Celle qui commentait ou me jasait en privé. Ceux que je pouvais m’imaginer.

Mais même si tous ces chiffres étaient un peu vides, quand je passais d’une journée de 2500 visites à 1500 visites, je me sentais poche. Ça pouvait dépendre de 1000 choses hors de mon contrôle et j’avais beau trouver ça cave de me laisser affecter par un truc aussi ridicule, je le ressentais quand même, ce feeling poche.

Assez vite, j’ai compris qu’il me valait mieux ignorer tout ça le plus possible.

Éventuellement, les réseaux sociaux sont arrivés et à c’t’heure, tout le monde vit un peu la même chose avec les likes. Tu juges ce que tu publies en fonction du nombre de likes que tu reçois. Et même si on aime se penser au-dessus de t’ça, c’est tough à ignorer. Ça joue avec notre tête.

Et avec ma page d’auteur sur Facebook, ça s’ignore très mal parce que Facebook juge bon de m’indiquer constamment un paquet de statistiques. Comme ce super graphique encourageant :

Et je sais ce qui arrive. La plupart des likes sur ma page Facebook, c’est du monde qui était fan de Victime de la porn. Là, le stock de ma vie perso avec zéro libido, ils s’en torchent pas mal. :) Et c’est ben correct. C’est juste Facebook qui gosse à me l’indiquer. J’aime particulièrement ce tableau super dramatique qui m’indique que j’ai perdu DEUX LIKES dans la même journée!

Et là, je ne dis pas que ça me fait de la grosse peine quand je tombe là-dessus, mais sans farce, si je suis honnête avec moi-même, c’est le genre de truc qui fait que je me retiens parfois d’écrire.
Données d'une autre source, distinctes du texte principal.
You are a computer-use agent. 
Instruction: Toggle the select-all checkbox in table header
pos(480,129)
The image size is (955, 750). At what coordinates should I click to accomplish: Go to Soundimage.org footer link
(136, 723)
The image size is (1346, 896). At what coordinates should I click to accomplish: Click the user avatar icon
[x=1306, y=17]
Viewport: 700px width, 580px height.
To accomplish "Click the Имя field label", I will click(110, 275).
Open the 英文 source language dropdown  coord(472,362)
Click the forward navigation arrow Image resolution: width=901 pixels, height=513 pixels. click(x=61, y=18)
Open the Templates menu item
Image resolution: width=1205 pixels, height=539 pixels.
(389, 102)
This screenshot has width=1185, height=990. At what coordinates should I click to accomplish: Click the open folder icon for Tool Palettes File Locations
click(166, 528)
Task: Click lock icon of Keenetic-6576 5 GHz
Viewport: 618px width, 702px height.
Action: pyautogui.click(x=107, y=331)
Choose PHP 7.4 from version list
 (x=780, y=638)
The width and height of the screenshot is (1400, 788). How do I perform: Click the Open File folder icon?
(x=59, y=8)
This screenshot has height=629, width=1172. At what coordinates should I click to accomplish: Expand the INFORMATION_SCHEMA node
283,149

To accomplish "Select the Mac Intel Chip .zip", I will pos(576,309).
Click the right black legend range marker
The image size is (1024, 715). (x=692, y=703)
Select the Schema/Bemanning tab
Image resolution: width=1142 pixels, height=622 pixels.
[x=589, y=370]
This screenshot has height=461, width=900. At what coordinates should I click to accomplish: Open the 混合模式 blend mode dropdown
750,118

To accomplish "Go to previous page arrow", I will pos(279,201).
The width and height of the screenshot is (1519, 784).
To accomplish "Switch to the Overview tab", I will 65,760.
Semi-consciemment, je choisis de ne rien dire pour m’éviter de perdre ce qui m’a quand même pris du temps à bâtir.

Sauf que je commence à prendre conscience de ça et je me rends compte que ce n’est un mindset productif. J’ai envie que 10putes redevienne cette place où je peux écrire n’importe quoi et un peu n’importe comment. Avant, je ne partageais que mon meilleur stock sur ma page Facebook, mais en 2017, si on ne partage pas nos trucs sur Facebook, ils n’existent juste pas.

En plus, à l’inverse, j’ai une partie de mon lectorat qui manque souvent le trois-quart de ce que je publie. Même quand je le partage sur Facebook, ils ne le voient pas passer dans leur timeline. Il faut dire que l’algorithme est assez cruel. Ma petite page est en compétition avec tous les géants de la planète comme le New York Times, La Presse ou Louis T.

Mais for the record, vous avez un certain impact sur cet algorithme du diable. Pour ceux qui manquent trop de stock à leur goût, vous avez cette petite option de « Voir en premier » dans ce petit menu-là.

Ça aidera peut-être un peu. Aussi, Facebook affiche le contenu que t’as le plus tendance à liker. Et sinon il reste toujours la bonne vieille méthode où vous pitonnez 10putes.com à la mitaine comme un vrai Néandertal.

Bref, c’est ben correct si je perds les likes que j’ai à perdre, mais ce que j’aimerais, c’est de renforcer le lien avec mes connexions intéressées.